Moi une PNY ça marche bien.


----------



## bertrand.serullaz (23 Juin 2004)

Mulder a dit:
			
		

> MacPartner
> NB : je n'ai pas d'action


pareil et pas d'actions non plus ....


----------



## etudiant69 (23 Juin 2004)

J'ai acheté ma  mémoire
chez LDLC.com 
92¤ pour une 512 c'est nickel   
et elle marche à la perfection (chez crucial c'est quand même 30¤ plus cher)   

non vraiment ldlc pour ce coup a le meilleur rapport qualité prix


----------



## GrandGibus (23 Juin 2004)

Je ne me permettrais pas d'être aussi catégorique !

Les prix des barettes mémoire fluctuent beaucoup et sont très volatiles. Quand j'ai acheté ma barette de 512 chez Crucial, je ne l'ai payée que 88¤ tout compris (donc moins cher que ldlc).

[je ne me mouille pas]
     Un seul conseil: faire le tour de tous les acteurs majeurs à chaque achat, car s'il n'y en avait qu'un, ça se saurait...
[/je ne me mouille pas]


----------



## seblefou (23 Juin 2004)

GrandGibus a dit:
			
		

> [je ne me mouille pas]
> Un seul conseil: faire le tour de tous les acteurs majeurs à chaque achat, car s'il n'y en avait qu'un, ça se saurait...
> [/je ne me mouille pas]


Ok... mais quand on n'a pas l'habitude, qui sont les *acteurs majeurs* ? Parce que pour les newbies et/ou non-parisiens (surtout les brestois  ), c'est un peu la jungle tout ça....
Si j'ai bien relevé dans cette discussion, il y aurait:

LDLC.com

MacPartner

Crucial

IC

nomatica

la FNAC

Materiel.net (maj 1)

Apple (maj 1)
Y en a d'autres ?


----------



## Mulder (23 Juin 2004)

seblefou a dit:
			
		

> Y en a d'autres ?


Materiel.net


----------



## chagregel (23 Juin 2004)

seblefou a dit:
			
		

> (...)
> Y en a d'autres ?



Apple   



... Arrêtez de fermer cette porte!!!!!


----------



## Mulder (23 Juin 2004)

chagregel a dit:
			
		

> Apple


----------



## Zane (30 Juin 2004)

étant futur acquereur de ibook 1ghz, j'aimerai en meme tps que mon achat acheter une barrete de 512 de ram, vos adresses sont interressantes , mais j'ai pas decarte de credit pour crucial, les prix apple et pny sont tro chers pour mon budget...

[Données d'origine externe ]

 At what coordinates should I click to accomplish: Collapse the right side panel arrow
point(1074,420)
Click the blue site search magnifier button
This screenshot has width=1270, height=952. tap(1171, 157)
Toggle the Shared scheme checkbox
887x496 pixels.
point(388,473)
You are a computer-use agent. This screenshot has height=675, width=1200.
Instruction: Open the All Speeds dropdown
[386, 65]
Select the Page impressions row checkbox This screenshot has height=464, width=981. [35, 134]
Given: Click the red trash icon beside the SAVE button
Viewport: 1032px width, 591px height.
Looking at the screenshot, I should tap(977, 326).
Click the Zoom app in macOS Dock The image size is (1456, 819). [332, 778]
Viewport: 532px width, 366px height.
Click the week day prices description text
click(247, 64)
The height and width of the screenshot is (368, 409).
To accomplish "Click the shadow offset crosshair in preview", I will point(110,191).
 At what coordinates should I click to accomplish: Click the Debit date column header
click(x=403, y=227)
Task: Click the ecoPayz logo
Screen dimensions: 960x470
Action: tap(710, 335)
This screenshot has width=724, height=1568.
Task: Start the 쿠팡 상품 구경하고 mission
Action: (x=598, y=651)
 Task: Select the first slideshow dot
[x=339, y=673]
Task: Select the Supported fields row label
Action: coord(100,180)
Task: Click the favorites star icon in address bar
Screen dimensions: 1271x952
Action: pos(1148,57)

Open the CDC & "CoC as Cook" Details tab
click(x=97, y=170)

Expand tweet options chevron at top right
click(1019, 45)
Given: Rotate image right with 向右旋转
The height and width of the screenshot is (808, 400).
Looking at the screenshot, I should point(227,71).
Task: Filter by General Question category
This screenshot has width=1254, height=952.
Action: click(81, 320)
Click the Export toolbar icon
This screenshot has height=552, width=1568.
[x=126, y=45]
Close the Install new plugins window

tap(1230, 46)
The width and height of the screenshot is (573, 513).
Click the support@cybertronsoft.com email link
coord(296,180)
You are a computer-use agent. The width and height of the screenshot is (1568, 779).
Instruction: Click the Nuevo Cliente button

avez vous un bon tuyaux pour moi pr de la ram qui marche a coup sur pas tro cher que je puisse commander par cheque?

(j'en demande peut etre trop la...)


merciiii


----------



## TeuBeu2 (30 Juin 2004)

Chez crucial les virements sont acceptés ! (tu choisis France dans le menu de gauche et tu verra, c'est noté)


----------



## Zane (30 Juin 2004)

ah? alors j'ai mal regardé !

je retourne voir 

merci !


----------



## Sly73 (30 Juin 2004)

Nomatica c'est vraiment très bien.


----------



## ApyCop1 (1 Juillet 2004)

De la DaneElec chez marcopoly.fr , pas trop cher et bon service; quand à la qualité de la DaneElec, elle n'est plus à prouver (sisi, c'est vrai  )


----------



## Zane (3 Juillet 2004)

j'ai passé mon ordre de commande chez crucial pr 512 de ram pr mon futur zibook 1ghz mais la jsui vraiment paumé (eh oui premier fois que j'achete sur le net  )
j'ai donc mon numero de commande mais je sais pas comment faire le virement (j'ai opté pour virement,  je n'ai pas de carte de credit)... ou sont les infos necessaires? 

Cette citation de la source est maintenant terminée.